KABUL (Reuters) -- Five local employees of a Paris-based aid organization have been released by the purist Taleban after receiving lashings yesterday for being in the same compound as unveiled Afghan women.

"The five men were released today after receiving a symbolic lashing on their backs and legs", Jean-Fabrice Pietri, the director of Action Contre la Faim's (Action Against Hunger) Afghan program, said yesterday.

The five Afghans, with two Frenchmen, were arrested on Feb. 21 after a lunch given by the charity's female expatriates for their Afghan female employees. The seven men were tried and found guilty on March 21 of crimes associated with being in the same compound as unveiled Afghan women.

The two Frenchmen, Jose Daniel Llorente and Frederic Michel, were sentenced to a month in prison -- which they were deemed to have already served -- and to deportation.

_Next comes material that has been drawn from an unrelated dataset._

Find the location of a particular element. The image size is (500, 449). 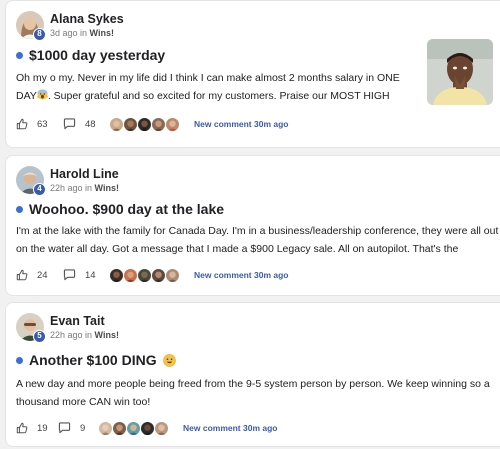

post-footer: 19 9 New comment 30m ago is located at coordinates (146, 428).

The five local staff were sentenced to one and a half months in prison and between 9 and 29 lashes.

Since the Taleban took Kabul last September, they have decreed that women should wear an all-enveloping, shroud-like veil when in the public and in the presence of men who are not family members. Pietri said that although he believed the men were innocent, he thought the way that the judge had administered the punishment showed leniency.

"On principle, we are not satisfied because we believe that these men are innocent, but the way they applied the punishment was not so bad," he said. "The cook's 29 lashes were over in 29 seconds, and the men were allowed to keep their clothes on. They were all wearing three pullovers. The whipping happened outside in the court compound, with probably 30 people looking on. The whip was a flexible piece of thick leather about 60 centimetres long and 6 centimetres wide," he said.


Classic French appeasement-speak. Their employees are imprisoned for a month and lashed repeatedly with a leather strap, all for the crime of being in the presence of unveiled women at a “thank you” luncheon, and the director of Action Contre la Faim calls the punishment merely symbolic , lenient, and “not so bad”. Then years later they allow the US to be portrayed as the villain in this drama.

And how about Laura Billings? The brutal, fascist, anti-woman Taliban government is removed, the Afghanis flood back into their country, causing what could be a temporary increase in malnutrition, and she uses this as an opportunity to condemn the US, the true liberators of Afghanistan, instead of those who created the refugee crisis in the first place.

Until now I didn’t realize Billings was a French word. I think it means sophistry. (Or does sophistry mean sophistry in French? I wouldn’t know, given the option to take French in high school, I took woodshop instead.)